February 19, 2010


UPDATE: I found a post from Justin Taylor that I think fits in so perfectly with my random stream of thoughts in this post. Check it out here.

So many people are in pain right now - be it physical, mental, emotional. Friends, parents, co-workers, relatives.

The desperation can sink in ever so slowly. Sometimes, though, it comes quickly like a torrent of early spring rain. It's different for each person.

Even this week I've seen it play it differently for both those I hold near and love dearly, and those I know from a distance (and love dearly as well).

Mostly we are taught to fear pain, to avoid it at all cost. The advice is: stay away from those whose mouthy barbs hurt; don't allow anyone close enough to know your deepest, darkest secrets; avoid the homeless or hitch-hikers because they just want to scam you or hurt you. (These are only what comes to mind now, at 5pm on a Friday; please excuse the randomness).

What happens when we turn this notion on its head and embrace pain instead?

Think about it. Imagine what it truly means to not despair because of cancer; or financial loss; or harsh criticism; or an imperfect body; or the countless other pains today.
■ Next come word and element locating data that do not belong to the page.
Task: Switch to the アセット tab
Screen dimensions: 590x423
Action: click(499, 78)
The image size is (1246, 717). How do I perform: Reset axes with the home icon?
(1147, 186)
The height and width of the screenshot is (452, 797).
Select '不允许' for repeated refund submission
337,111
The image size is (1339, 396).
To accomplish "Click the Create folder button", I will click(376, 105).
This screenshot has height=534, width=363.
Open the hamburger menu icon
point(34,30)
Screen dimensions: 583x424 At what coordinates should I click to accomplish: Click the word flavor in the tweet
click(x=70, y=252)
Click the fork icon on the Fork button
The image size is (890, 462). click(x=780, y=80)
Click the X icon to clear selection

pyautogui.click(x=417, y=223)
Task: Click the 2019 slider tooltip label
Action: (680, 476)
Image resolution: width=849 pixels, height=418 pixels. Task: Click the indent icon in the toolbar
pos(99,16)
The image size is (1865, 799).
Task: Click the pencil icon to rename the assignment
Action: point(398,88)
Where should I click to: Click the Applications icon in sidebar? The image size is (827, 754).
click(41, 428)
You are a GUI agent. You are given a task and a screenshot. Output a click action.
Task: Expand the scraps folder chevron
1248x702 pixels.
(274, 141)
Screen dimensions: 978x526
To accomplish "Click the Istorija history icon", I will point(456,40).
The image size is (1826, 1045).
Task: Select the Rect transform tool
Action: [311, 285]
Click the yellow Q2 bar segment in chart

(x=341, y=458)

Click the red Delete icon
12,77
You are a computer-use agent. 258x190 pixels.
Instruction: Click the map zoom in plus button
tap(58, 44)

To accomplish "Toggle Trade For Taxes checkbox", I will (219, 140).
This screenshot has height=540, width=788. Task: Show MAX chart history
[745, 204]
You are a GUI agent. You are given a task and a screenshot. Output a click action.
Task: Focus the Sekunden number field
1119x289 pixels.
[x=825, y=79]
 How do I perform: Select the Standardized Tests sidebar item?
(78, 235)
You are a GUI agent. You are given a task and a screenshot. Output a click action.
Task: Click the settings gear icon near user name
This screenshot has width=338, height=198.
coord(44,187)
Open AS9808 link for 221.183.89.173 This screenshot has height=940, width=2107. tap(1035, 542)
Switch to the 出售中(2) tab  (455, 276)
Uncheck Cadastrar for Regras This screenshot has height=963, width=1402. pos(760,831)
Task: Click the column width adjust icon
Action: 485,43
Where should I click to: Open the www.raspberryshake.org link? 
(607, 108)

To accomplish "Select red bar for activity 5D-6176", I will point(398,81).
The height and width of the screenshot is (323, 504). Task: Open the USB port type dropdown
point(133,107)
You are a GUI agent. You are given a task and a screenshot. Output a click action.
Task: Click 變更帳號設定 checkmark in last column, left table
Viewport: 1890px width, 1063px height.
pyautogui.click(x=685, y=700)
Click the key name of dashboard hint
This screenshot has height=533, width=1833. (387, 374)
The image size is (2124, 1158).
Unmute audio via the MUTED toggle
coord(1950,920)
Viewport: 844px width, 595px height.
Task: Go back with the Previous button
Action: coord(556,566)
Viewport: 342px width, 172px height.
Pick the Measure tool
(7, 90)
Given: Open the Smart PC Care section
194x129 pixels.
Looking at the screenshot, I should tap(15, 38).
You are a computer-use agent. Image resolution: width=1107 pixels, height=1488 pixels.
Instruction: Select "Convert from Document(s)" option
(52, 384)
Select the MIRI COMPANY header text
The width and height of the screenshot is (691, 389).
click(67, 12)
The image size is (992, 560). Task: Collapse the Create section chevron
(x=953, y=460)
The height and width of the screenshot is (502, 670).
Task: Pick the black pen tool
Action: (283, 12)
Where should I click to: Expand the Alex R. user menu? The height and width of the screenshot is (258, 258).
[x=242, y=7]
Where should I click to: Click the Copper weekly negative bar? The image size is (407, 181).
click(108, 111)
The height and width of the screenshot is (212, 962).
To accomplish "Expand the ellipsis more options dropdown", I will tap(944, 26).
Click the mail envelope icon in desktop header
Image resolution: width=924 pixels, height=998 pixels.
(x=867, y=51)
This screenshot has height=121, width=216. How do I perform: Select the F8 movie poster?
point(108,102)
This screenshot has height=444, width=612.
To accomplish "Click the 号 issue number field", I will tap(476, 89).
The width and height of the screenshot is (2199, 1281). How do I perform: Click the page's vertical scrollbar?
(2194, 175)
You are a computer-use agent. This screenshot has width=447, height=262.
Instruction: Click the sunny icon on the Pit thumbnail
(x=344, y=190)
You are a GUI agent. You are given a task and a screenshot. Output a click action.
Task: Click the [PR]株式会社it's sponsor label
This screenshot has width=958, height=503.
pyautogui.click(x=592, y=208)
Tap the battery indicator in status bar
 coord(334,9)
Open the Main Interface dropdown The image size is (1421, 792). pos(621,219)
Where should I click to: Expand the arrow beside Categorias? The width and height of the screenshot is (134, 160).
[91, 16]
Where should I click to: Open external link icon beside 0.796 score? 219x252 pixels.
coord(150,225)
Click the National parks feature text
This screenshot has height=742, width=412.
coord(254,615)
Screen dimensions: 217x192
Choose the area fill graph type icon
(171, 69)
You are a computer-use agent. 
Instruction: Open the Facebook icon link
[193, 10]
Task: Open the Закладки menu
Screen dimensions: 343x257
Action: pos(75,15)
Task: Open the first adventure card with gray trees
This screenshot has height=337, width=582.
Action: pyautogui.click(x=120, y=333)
Try to feel the weight of your emotions and thoughts when pain strikes.

We say, "Oh, I know that I would not despair. The Lord is my hope/I am too strong for it/I don't think that situation warrants it." Or, in all honesty, we run away afraid, hurt, betrayed, angry, thinking we are full of much more wisdom than the One who orchestrates the situation that causes pain. "I deserve to despair; just give that much to me." is the anthem when the despair is all one feels in control of.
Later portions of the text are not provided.